Using the STRING (Search Tool for the Retrieval of Interacting Genes/Proteins) protein interaction network, the researchers classified 12,767 human genes as core cancer genes (n = 468), one (n = 5,467), two (n = 5,573), three (n = 915), and more than three steps (n = 416) distant from the nearest CCG.
Using a gene dependency rating, the researchers calculated the functional value of the genes for cancer and discovered that a huge number of other human genes, known as “passenger genes,” are linked to core cancer genes and may drive cancer biology.
The researchers discovered that these previously unnoticed “passenger” alterations are functioning. The level to which they have an effect is determined by the presence of other mutations.
These findings substantially broaden the repertoire of cancer relevant genes. It is likely that their biologic contributions are cell type and genomic context dependent and that any given mutation may be functionally important in one person, but not in another individual.”

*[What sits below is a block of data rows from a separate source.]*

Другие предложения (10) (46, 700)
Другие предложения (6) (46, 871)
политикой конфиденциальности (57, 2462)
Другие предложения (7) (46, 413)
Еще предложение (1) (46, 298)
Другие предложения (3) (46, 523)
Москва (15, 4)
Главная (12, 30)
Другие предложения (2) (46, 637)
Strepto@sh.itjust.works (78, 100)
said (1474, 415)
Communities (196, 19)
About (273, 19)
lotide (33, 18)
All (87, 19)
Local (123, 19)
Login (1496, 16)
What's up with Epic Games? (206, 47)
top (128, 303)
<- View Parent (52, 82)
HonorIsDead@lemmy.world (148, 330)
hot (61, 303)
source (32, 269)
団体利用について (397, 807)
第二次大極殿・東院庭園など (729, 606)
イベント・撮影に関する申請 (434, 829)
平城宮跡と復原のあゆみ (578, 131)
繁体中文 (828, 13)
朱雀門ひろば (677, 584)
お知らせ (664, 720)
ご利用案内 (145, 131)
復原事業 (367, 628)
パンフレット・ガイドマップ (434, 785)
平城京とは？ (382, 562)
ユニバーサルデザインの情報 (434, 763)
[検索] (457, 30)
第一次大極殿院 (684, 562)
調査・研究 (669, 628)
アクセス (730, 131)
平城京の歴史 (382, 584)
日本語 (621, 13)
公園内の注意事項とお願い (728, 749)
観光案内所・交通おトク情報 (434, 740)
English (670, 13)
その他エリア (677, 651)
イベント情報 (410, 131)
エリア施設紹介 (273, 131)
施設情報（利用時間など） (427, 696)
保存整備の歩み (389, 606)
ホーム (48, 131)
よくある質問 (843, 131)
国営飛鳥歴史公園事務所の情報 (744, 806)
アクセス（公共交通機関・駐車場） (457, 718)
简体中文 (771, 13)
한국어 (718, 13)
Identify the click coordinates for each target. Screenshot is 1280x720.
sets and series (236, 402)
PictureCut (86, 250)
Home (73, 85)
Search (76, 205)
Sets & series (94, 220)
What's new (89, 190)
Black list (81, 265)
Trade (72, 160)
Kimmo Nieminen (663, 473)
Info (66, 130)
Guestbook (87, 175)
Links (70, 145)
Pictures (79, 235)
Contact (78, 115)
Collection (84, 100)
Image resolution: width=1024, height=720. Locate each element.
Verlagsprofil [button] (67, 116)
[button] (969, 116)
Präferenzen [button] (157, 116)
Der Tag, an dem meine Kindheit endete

Lajos Pusztai MD, DPhil, Study Lead Author and Professor, Medicine (Medical Oncology), Yale Cancer Center
The results of the study point to a biological paradigm in which multiple “passenger” mutations in cancer offer some purpose and together influence the clinical behavior of each person’s cancer diagnosis.
Yale Cancer Center, the Breast Cancer Research Foundation, and the American Society of Clinical Oncology all contributed to the study’s funding.
Qing, T., et al., (2022) Cancer Relevance of Human Genes. Journal of the National Cancer Institute. doi.org/10.1093/jnci/djac068.